Stored data entries

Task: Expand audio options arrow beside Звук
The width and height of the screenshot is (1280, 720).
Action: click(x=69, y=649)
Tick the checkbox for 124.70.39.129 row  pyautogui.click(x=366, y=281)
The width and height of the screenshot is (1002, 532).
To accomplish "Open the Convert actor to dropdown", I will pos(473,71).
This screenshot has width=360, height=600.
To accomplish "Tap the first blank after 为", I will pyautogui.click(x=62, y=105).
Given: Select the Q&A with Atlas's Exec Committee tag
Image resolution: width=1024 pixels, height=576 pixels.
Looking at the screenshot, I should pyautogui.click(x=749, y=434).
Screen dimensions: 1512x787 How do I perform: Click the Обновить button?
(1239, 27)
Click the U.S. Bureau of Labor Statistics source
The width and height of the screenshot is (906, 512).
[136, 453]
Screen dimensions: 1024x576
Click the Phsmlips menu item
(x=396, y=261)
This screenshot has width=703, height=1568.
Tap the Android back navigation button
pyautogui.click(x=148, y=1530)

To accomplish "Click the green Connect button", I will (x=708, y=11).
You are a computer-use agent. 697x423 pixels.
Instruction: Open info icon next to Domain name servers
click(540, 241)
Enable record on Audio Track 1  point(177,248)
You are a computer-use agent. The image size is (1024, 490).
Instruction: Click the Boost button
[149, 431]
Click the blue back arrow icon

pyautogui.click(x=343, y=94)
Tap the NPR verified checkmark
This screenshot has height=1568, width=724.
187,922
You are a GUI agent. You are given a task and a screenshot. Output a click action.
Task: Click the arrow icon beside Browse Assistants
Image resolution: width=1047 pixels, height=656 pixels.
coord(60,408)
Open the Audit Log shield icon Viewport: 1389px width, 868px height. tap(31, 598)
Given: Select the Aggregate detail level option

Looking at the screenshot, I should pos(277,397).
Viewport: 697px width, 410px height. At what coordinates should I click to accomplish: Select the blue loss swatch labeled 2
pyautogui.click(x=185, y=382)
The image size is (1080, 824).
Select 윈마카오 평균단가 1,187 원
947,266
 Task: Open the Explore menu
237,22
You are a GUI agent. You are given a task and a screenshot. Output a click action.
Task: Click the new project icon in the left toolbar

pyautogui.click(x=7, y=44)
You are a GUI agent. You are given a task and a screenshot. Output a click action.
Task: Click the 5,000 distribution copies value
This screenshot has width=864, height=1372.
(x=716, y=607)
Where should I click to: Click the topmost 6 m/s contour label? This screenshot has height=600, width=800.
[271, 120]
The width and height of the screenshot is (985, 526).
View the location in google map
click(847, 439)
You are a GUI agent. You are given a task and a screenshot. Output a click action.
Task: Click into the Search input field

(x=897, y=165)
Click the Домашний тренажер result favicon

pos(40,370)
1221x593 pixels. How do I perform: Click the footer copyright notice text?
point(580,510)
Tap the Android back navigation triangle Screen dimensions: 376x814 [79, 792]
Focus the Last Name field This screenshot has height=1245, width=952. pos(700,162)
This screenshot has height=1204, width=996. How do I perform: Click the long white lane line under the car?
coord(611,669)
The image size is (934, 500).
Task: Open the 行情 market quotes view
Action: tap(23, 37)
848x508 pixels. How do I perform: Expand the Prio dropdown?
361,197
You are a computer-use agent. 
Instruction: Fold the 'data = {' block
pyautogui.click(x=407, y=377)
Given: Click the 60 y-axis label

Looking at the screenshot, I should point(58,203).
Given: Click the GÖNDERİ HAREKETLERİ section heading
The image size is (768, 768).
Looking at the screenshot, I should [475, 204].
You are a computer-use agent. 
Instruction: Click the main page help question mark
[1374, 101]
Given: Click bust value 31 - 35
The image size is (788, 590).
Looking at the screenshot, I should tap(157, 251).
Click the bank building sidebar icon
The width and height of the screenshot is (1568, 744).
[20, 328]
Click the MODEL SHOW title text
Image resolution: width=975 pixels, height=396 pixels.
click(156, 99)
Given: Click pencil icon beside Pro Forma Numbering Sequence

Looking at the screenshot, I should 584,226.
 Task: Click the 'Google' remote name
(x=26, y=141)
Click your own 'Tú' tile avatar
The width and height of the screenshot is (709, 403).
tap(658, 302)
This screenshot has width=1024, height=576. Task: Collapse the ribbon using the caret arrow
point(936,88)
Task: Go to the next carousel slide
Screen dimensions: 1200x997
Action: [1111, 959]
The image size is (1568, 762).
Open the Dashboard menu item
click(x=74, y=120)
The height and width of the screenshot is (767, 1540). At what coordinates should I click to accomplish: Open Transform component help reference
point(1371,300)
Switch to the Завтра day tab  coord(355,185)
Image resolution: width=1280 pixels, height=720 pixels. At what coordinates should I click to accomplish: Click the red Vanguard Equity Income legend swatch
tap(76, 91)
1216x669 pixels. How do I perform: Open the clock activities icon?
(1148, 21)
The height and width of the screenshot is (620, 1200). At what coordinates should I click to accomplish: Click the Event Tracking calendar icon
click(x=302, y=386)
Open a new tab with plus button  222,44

### What you have to do
Which lines in the records above contain the string "value"? Copy them.

### Exercise answer
Task: Click the 5,000 distribution copies value
Given: Click bust value 31 - 35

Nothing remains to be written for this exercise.